15.4.

So langsam nimmt das Formen an. Mannmannmann…
Also, am Sonntag vormittag warf ich mich in die Bestarbeiterinnenkluft (Latzhose & Kopftuch) und machte mit dem Grafen noch ein paarmal Ping-Ping, besser gesagt kruschtelkruschtelkruschtel, denn die Nachbarn müssen nicht alles wissen. So wie beim Grafen von Monte Christo, da wurde mit einer Gabel gegraben. Der Graf nahm statt dessen den Hammerkopf. Der Mörtel bestand ohnehin zum überwiegenden Teil aus märkischem Sand.
Nach einer Stunde war klar: Das war leider nur eine einfache Durchgangstür, keine doppelte. Schade aber auch. Aber wir schafften es, die ersten Steine rauszuhebeln. So muß sich ein Zahnarzt fühlen, der Zähne zieht. Zehn Steine später kam dann auch der Putz der anderen Wandseite mit.

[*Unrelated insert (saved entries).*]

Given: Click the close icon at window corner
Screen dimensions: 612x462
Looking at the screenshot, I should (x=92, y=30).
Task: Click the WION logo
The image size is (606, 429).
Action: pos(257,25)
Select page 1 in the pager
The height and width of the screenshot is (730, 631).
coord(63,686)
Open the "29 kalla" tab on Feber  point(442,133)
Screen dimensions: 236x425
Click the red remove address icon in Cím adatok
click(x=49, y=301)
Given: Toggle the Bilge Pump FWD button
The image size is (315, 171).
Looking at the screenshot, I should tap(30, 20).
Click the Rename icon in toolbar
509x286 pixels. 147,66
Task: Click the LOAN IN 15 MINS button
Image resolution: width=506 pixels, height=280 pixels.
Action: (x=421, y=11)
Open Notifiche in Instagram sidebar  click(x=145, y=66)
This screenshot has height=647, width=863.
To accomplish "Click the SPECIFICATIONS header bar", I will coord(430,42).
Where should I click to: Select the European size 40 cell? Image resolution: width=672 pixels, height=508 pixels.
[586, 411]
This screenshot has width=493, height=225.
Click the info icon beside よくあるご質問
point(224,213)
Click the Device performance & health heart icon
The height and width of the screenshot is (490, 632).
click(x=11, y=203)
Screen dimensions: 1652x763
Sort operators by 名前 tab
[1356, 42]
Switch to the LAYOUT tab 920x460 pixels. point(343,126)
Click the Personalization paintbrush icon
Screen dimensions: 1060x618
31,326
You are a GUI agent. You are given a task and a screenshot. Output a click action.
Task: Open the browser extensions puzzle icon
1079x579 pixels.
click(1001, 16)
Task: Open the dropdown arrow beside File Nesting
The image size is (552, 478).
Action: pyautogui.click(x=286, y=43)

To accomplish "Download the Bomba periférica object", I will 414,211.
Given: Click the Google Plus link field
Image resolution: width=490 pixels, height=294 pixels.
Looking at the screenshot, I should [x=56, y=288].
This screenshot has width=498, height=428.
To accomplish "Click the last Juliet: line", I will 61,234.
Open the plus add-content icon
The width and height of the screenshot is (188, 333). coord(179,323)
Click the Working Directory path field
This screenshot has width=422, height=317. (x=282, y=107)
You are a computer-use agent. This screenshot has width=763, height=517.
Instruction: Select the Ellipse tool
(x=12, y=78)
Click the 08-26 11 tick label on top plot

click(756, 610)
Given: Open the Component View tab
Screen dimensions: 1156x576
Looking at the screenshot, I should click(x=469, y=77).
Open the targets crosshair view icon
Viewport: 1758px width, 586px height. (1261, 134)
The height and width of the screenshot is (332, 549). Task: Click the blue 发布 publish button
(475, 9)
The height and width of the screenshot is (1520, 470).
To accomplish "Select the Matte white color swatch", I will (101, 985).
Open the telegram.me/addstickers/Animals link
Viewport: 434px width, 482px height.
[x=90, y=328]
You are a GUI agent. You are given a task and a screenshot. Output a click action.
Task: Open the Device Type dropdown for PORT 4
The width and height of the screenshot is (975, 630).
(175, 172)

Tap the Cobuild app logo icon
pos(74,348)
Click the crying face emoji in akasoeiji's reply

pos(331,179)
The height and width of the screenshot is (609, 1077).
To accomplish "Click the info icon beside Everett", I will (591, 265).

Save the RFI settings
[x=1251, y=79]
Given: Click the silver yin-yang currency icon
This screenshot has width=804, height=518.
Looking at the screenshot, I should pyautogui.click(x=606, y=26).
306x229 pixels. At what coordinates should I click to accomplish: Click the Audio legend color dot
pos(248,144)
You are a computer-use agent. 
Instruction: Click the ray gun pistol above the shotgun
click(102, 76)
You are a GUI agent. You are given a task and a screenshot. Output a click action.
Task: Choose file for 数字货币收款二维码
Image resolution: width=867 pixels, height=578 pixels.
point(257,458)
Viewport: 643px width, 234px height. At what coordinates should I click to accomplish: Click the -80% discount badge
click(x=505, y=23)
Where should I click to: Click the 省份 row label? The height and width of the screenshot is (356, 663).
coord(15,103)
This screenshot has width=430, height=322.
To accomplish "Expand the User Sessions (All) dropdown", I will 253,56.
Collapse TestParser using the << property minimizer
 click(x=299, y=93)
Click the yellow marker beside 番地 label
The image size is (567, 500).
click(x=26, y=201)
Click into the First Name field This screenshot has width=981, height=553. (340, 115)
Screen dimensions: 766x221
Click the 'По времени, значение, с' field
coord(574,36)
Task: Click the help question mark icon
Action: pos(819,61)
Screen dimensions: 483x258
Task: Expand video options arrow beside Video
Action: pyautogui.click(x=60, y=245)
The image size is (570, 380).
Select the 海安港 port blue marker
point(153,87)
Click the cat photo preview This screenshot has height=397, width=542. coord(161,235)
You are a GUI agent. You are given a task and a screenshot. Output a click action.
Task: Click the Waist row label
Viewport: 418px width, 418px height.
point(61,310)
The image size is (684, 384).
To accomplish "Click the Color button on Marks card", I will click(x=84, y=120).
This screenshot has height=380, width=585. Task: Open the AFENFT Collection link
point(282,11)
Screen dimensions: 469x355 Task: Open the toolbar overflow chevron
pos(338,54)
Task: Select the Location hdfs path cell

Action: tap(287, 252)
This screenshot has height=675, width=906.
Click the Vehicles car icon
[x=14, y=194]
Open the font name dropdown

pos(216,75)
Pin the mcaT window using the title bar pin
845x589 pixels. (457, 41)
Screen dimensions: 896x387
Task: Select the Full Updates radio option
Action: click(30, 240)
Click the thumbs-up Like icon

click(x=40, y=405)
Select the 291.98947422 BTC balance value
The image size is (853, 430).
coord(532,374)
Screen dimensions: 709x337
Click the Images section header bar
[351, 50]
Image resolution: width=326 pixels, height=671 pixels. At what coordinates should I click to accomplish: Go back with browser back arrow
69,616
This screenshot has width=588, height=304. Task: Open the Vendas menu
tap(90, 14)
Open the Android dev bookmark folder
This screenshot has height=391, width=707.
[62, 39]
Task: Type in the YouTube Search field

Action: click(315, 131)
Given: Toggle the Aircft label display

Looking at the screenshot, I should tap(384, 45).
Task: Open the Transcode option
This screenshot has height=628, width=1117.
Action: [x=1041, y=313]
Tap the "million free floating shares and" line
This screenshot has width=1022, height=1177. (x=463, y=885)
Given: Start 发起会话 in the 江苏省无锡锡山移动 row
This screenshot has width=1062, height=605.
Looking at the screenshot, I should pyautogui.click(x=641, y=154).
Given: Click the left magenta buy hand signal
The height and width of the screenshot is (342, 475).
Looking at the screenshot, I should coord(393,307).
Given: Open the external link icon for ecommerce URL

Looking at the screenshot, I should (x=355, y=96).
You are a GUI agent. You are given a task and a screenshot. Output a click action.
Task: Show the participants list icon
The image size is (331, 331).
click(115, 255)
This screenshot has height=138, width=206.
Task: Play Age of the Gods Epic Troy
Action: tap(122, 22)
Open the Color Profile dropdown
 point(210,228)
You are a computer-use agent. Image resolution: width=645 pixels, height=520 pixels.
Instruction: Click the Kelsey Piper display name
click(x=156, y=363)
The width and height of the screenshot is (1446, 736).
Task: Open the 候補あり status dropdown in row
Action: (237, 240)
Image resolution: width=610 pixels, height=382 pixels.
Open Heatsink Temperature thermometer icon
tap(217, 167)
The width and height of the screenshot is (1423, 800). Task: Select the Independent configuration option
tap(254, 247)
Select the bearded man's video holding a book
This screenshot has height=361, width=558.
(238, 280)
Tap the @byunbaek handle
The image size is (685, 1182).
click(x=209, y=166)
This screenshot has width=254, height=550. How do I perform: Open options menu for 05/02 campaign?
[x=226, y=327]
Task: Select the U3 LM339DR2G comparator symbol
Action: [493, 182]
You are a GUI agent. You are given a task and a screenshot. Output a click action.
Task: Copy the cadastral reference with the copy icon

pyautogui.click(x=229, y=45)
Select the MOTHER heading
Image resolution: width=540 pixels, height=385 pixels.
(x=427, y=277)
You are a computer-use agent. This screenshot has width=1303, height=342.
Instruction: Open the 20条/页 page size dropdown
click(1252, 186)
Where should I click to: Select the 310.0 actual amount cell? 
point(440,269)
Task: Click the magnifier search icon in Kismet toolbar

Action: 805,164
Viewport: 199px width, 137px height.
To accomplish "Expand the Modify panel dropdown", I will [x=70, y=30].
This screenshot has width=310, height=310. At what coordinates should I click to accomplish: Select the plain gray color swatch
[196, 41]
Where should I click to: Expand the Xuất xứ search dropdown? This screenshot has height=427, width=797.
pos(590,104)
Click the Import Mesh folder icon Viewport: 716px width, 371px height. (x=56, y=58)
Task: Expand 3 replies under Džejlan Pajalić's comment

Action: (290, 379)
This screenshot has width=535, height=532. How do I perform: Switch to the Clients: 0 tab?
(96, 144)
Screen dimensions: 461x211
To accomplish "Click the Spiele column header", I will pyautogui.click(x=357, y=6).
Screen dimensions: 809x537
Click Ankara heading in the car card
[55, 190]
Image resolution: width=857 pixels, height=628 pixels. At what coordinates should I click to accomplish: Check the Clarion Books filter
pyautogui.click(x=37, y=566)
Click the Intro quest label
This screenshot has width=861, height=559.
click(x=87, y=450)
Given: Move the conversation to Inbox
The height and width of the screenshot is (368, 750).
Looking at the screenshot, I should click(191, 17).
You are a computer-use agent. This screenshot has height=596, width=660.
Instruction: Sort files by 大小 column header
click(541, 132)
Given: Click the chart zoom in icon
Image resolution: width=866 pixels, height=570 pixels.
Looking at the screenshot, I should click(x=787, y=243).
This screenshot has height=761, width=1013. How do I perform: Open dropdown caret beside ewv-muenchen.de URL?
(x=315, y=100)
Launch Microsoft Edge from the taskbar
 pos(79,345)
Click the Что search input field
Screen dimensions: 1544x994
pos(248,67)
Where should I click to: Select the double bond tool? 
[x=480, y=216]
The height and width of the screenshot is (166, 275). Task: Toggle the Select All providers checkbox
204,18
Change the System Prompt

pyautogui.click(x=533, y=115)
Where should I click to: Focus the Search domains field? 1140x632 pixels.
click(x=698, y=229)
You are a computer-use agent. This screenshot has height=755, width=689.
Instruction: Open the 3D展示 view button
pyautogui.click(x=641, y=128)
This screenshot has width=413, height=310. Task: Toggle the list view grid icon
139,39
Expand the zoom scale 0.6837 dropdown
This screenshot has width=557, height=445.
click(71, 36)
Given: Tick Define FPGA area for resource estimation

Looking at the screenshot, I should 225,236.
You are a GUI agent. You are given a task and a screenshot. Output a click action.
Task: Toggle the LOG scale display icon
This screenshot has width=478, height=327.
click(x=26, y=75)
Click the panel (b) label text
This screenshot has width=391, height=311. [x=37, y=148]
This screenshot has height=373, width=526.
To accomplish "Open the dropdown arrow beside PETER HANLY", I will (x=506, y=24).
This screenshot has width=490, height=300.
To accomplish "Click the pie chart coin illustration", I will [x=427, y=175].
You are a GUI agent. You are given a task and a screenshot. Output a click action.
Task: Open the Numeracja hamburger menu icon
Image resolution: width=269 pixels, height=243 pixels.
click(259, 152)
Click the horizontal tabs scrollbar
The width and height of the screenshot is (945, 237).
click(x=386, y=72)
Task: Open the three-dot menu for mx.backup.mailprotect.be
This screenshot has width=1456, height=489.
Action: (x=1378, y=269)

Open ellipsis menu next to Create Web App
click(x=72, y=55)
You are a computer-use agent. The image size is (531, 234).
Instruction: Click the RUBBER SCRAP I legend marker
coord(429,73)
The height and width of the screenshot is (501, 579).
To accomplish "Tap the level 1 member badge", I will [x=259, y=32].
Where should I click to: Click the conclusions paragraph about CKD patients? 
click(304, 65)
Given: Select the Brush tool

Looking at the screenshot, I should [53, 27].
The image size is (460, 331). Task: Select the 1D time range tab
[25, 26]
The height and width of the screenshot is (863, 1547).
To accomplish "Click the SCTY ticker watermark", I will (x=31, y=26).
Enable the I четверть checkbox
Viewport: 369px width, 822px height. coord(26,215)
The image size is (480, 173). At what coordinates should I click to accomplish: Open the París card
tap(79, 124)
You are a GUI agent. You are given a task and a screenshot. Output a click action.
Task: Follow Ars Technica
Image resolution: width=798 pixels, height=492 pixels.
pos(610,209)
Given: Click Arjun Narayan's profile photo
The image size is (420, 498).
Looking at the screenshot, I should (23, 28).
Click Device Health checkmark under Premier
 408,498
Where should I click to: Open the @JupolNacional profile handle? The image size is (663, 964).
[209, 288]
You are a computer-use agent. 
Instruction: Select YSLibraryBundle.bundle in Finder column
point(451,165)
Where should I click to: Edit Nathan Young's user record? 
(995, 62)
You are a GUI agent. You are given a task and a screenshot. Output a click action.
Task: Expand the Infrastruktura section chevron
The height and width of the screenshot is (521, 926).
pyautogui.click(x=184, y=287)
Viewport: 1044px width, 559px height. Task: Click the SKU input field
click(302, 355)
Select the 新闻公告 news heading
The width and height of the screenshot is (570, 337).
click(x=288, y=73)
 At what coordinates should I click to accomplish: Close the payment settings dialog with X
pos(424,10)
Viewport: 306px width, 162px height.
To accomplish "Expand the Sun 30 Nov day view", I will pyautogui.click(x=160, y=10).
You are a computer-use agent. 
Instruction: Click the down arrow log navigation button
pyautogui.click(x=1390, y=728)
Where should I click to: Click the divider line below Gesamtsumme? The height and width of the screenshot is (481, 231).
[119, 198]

Da hörten wir doch lieber auf, es war schon schwierig genug, diesen widerlichen Putzstaub nur in einem Zimmer zu halten.
Ich klebte eine Prospekthülle auf das Loch in der Wand, das im Nebenzimmer entstanden war, damit der Dreck nicht durchzieht und wir dekontaminierten uns und gingen auf unseren sonntäglichen Spaziergang durch Berlin Mitte und landeten im Culinario.